Un autre débat se pose quant à savoir si la concurrence avec la Chine a une composante idéologique importante et, dans l'affirmative, jusqu'où les États-Unis devraient aller. Par exemple, quel niveau de sanctions les États-Unis devraient-ils imposer aux acteurs chinois pour la détention arbitraire de plus d'un million de Ouïghours innocents et d'autres minorités au Xinjiang? Le prochain président devrait-il identifier le Parti communiste chinois comme un problème, comme l'ont fait les responsables de l'administration Trump et comme le font de nombreux démocrates au Congrès?

Dans le cas de la Russie, les partisans de la maîtrise des armements donneraient la priorité aux négociations pour renouveler le nouvel accord START, le dernier traité de réduction des armements entre la Russie et les États-Unis, avant son expiration le 5 février 2021, tandis que ceux qui se méfient de la Russie manipulent cette question obtenir une nouvelle réinitialisation inciterait une administration Biden à adopter une approche à prendre ou à laisser pour son renouvellement. La probabilité que le nouveau président américain prenne ses fonctions après une ingérence russe importante dans les élections, et peut donc devoir imposer de nouvelles sanctions sévères, est également très importante.

Certains penseurs en politique étrangère du parti démocrate sont en faveur d'une plus grande continuité avec Obama. Certains démocrates qui encouragent une plus grande coopération avec la Chine voient le récent article de Fareed Zakaria dans « Foreign New Scare », appelant à la coopération et à l'engagement avec Pékin, comme un correctif nécessaire à l'approche plus compétitive géopolitiquement des démocrates de 2021. Les démocrates de Wall Street se méfient des réformes de l'économie mondiale. Certains multilatéralistes sont mal à l'aise avec un changement d'orientation loin de l'ordre international libéral.
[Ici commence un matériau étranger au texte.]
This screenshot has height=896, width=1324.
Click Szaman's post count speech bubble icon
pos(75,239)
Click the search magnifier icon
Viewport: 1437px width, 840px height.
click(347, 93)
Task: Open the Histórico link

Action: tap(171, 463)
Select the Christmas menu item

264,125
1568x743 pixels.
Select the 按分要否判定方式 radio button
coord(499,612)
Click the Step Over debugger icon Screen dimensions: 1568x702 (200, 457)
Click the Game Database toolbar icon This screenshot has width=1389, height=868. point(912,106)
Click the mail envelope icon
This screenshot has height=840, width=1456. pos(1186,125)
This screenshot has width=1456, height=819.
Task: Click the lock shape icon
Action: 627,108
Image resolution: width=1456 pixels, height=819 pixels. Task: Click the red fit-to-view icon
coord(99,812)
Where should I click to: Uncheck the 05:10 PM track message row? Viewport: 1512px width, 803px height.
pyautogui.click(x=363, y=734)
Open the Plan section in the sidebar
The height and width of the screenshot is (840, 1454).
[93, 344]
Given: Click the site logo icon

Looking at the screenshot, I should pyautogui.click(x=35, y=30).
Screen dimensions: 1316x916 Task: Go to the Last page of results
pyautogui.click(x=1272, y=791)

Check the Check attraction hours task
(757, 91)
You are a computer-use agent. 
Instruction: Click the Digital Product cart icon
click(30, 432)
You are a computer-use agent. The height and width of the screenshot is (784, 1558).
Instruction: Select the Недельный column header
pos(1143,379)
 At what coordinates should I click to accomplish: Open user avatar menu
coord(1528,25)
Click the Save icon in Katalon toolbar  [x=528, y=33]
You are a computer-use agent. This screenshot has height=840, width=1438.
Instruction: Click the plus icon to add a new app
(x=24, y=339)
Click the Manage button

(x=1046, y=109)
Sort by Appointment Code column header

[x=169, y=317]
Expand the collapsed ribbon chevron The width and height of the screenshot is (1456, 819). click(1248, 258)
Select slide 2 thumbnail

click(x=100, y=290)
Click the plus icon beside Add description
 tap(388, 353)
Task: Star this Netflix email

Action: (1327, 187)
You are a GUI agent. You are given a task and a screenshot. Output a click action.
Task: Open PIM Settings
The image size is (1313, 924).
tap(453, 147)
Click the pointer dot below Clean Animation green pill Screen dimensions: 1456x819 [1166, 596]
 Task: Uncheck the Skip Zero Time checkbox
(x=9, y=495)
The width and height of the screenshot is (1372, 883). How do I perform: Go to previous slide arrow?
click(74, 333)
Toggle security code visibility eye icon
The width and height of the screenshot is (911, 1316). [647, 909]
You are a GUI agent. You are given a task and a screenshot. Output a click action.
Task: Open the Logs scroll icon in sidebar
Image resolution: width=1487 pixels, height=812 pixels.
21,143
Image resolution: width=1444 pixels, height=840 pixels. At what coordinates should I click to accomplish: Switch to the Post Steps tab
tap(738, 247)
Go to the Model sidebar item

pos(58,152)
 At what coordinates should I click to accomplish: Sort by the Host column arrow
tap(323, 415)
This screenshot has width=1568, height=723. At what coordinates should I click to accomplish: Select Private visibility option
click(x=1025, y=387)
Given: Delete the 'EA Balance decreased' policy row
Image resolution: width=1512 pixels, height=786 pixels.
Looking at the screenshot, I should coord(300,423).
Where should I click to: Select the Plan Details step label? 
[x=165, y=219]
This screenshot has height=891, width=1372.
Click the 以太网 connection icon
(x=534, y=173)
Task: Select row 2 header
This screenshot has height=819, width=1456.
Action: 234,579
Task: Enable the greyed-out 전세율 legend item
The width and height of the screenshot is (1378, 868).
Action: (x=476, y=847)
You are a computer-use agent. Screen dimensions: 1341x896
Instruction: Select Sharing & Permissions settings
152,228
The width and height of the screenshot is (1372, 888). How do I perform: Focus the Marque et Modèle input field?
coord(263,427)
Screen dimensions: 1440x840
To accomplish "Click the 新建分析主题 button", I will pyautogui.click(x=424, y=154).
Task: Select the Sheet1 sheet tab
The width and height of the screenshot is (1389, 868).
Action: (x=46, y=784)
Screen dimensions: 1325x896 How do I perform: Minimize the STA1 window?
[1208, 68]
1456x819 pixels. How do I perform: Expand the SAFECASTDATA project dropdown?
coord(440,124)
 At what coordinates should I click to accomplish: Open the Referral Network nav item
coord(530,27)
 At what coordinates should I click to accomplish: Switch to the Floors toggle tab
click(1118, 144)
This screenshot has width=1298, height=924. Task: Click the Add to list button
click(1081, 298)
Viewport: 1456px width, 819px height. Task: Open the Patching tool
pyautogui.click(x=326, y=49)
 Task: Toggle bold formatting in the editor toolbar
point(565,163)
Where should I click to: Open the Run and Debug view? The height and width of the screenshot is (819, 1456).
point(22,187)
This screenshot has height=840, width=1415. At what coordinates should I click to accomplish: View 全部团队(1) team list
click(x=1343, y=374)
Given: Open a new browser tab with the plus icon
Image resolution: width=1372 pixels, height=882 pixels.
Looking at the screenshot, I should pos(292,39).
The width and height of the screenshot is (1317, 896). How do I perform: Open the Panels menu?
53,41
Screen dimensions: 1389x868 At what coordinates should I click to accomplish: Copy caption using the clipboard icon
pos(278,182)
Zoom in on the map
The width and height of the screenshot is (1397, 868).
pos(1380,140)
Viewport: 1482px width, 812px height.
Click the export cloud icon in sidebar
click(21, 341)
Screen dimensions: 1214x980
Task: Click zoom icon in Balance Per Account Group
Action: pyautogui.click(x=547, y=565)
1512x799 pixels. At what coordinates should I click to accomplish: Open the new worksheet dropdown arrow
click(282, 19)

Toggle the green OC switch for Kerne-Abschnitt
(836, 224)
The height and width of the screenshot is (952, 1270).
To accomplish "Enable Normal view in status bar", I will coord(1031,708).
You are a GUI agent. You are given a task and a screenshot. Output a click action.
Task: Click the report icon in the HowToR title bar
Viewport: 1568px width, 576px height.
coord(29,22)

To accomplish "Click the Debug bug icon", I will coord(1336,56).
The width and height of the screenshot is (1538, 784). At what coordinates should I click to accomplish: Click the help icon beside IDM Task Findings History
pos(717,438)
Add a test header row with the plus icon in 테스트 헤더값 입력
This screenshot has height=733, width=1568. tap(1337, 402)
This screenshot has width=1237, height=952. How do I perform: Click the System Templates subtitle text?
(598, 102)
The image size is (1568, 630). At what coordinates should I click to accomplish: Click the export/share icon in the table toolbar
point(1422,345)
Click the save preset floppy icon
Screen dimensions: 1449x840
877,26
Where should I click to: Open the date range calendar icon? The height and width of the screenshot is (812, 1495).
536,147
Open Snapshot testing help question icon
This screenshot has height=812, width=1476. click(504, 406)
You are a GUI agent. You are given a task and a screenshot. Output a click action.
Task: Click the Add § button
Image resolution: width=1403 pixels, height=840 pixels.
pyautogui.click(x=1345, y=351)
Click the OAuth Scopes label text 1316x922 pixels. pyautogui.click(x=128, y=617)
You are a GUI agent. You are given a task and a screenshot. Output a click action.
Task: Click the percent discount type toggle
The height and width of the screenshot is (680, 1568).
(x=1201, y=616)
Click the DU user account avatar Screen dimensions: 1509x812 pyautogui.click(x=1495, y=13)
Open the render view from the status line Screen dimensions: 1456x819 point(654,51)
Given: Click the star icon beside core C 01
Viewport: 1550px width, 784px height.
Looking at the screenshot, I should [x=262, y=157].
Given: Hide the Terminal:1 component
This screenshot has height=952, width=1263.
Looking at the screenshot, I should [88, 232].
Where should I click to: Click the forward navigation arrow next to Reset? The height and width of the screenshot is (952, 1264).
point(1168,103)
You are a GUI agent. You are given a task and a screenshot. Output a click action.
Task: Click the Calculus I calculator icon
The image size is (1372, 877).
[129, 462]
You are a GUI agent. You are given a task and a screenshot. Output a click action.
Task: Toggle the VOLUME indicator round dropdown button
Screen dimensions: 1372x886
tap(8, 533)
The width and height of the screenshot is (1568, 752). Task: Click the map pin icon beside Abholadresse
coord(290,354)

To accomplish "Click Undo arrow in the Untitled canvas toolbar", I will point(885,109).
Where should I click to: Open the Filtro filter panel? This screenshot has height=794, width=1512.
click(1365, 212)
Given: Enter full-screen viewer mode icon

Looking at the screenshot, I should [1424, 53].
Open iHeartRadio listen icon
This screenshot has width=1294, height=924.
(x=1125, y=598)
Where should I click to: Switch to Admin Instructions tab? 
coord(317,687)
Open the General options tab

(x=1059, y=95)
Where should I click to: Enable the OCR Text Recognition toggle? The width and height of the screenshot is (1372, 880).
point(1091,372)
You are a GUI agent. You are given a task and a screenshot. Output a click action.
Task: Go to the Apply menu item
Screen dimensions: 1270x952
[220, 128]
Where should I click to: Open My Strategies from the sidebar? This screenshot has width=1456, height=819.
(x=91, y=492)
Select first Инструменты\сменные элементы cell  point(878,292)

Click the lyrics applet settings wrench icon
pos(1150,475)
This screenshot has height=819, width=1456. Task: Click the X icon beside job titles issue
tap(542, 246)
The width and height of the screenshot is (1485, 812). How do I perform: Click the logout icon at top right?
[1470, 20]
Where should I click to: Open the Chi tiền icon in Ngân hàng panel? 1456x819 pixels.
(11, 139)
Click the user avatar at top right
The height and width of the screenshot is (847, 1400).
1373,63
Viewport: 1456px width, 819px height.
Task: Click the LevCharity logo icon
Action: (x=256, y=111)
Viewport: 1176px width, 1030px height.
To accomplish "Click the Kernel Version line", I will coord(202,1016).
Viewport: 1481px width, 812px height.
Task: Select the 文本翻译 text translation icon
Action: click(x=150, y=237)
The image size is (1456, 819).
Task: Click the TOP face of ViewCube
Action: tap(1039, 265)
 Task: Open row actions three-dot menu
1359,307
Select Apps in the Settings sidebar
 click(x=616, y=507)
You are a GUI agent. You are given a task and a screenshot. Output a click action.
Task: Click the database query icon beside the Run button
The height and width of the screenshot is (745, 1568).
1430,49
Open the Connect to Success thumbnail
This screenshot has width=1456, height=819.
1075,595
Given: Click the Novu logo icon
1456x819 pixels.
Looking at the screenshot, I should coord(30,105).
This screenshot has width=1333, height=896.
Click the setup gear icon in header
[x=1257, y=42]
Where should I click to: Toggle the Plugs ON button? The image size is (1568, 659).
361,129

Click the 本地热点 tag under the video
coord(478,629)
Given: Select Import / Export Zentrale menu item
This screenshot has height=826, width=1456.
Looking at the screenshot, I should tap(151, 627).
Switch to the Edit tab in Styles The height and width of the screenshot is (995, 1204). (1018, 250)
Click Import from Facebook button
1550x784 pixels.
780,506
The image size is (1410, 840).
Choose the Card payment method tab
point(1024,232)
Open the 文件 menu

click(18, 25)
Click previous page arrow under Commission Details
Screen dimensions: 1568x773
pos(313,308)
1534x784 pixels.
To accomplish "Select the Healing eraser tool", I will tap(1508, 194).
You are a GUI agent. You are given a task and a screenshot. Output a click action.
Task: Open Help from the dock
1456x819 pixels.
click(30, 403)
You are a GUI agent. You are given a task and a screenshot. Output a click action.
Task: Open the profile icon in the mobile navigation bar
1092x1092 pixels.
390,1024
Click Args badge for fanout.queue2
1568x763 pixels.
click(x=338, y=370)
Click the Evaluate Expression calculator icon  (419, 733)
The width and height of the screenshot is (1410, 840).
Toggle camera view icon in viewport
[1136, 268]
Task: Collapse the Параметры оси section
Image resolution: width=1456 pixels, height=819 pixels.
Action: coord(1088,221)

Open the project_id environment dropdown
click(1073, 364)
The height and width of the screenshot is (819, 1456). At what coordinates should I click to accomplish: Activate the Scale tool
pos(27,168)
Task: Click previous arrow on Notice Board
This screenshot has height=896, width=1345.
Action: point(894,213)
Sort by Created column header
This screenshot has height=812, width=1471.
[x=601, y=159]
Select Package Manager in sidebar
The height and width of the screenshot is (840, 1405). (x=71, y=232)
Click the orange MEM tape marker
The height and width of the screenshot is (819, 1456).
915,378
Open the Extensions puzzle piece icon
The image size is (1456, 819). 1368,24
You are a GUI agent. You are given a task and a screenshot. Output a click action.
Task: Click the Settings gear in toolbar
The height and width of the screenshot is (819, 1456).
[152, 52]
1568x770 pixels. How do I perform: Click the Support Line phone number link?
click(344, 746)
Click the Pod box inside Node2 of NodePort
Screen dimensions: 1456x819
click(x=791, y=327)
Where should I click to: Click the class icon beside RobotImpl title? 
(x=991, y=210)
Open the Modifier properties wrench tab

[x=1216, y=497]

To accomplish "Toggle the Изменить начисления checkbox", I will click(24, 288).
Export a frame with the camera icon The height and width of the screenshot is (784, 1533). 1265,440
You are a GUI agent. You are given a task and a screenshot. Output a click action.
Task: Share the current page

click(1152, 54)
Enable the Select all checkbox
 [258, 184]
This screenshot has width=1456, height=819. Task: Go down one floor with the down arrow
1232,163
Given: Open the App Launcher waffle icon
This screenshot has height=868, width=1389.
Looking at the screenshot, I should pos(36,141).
Et l'opposition existe de certaines parties, mais pas de toutes, de la gauche progressiste. Par exemple, les experts progressistes du Quincy Institute qui ont joué un plus grand rôle dans la campagne présidentielle de Bernie Sanders au cours des derniers mois voient les démocrates de 2021 comme une affirmation importune du leadership américain.

Le monde peut changer si radicalement à la suite de COVID-19 que de nombreux débats politiques sont rendus obsolètes, mais si nous revenons à quelque chose qui ressemble à la normalité, nous ne verrons probablement pas la restauration sous Biden. Pour les démocrates de 2021, Biden représente la dernière chance de ce soi-disant établissement de réformer la politique étrangère des États-Unis afin qu'elle soit mieux alignée sur la façon dont les Américains voient le monde et comment ils vivent leur vie. La politique étrangère de Biden ne sera certainement pas révolutionnaire, mais si les démocrates de 2021 parviennent à leurs fins, cela pourrait entraîner une réforme discrète.